Неожиданно найденный в кармане голубой шинели номер подпольного «Коммуниста» на французском языке довершал политическое образование.

А номер этой страшной коммунистической газеты получить было легко.

Стоило только зайти в погребок «Открытые Дарданеллы».

Снаружи всё было мирно.

За этим мирным пейзажем, внизу в погребке, шла совсем не мирная работа.

Это была агитация – смелая, отважная, среди белого дня, на виду у всех, и, может быть, поэтому ее не замечали.

Слово иногда действует сильнее пули.

И напрасно высаживались новые десанты, напрасно приехало двадцать тысяч греков со своими бесчисленными осликами, которые тащили пулеметы, напрасно вперед на фронт пошло пять крошечных танков, и напрасно сеяли слух о фиолетовых лучах, приготовленных будто бы для того, чтобы ослеплять большевиков.

В рядах иностранных солдат уже было сознание неправого дела, и оккупационная армия стремительно деморализовалась.

Сморщенные листки приказов говорили о том, что Одесса отдана под покровительство Франции и никогда не будет отдана большевикам.

Но этому уже не верили. Верили только своим глазам. А глаза видели выброшенный на броненосцах красный флаг. Это было восстание Марти и Бадинá – бунт французских матросов против войны.

Отступление! Его уже нельзя было скрыть. Оно было стремительным. Бегущая армия ужасна.

Три дня под мост, в порт, к пароходам сползали обозы, скакала негритянская артиллерия и топтались команды французов, греков, негров, индокитайцев и зуавов.

Но танки обратно уже не пришли.

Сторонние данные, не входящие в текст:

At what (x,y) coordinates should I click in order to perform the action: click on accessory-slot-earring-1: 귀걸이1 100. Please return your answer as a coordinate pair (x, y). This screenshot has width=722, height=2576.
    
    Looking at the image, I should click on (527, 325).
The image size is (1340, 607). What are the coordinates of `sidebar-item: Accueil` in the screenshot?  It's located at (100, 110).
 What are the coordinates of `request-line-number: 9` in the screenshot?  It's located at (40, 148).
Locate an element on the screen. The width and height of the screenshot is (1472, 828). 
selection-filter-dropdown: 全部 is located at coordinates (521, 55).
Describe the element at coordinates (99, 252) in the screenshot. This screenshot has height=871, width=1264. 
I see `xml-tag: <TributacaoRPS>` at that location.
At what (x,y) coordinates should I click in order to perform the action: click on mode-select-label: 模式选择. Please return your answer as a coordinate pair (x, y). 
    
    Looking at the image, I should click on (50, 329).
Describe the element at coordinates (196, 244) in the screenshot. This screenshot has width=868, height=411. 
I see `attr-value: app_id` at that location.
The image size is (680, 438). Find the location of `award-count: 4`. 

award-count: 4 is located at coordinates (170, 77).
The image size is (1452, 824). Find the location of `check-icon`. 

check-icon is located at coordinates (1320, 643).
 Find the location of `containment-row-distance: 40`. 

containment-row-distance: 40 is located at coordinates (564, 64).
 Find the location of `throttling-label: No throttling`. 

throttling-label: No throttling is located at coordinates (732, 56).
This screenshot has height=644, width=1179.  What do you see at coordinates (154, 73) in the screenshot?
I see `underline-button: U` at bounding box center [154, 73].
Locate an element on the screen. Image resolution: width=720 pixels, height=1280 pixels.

Танки были захвачены большевиками. И утром, апрельским розовым ветреным утром, они пришли.

Пришли наши. Не могли не прийти. Пришли во исполнение великой рабочей правды.

Никогда, ни в день победы, ни в день поражения, эта правда не теряла ни одной своей частички. Когда через пять месяцев с Дона на Украину снова влезло офицерство, эта правда стала еще крепче и суровей.

Она обошлась в еще многие тысячи рабочих жизней. От этого она стала еще дороже.

Сила опять удавила право.

Пушки гремели во весь дух. Сиял погон, и всех хотели уверить в том, что он будет сиять вечно.

По ночам коротко стучали залпы.

Это пулей убеждали рабочего поверить в святость и чистоту деникинщины.

Пробовали рабочего убеждать и веревкой.

Фонарный столб стал виселицей, и виселицей стало дерево.

Ничему это не помогло.

Уже где‐то под Орлом и Воронежем поскользнулся Деникин. Уже фронт ломался, и утром на мостовой можно было найти сорванный осторожным офицером погон, тот самый погон, который должен был сиять вечно, как солнце.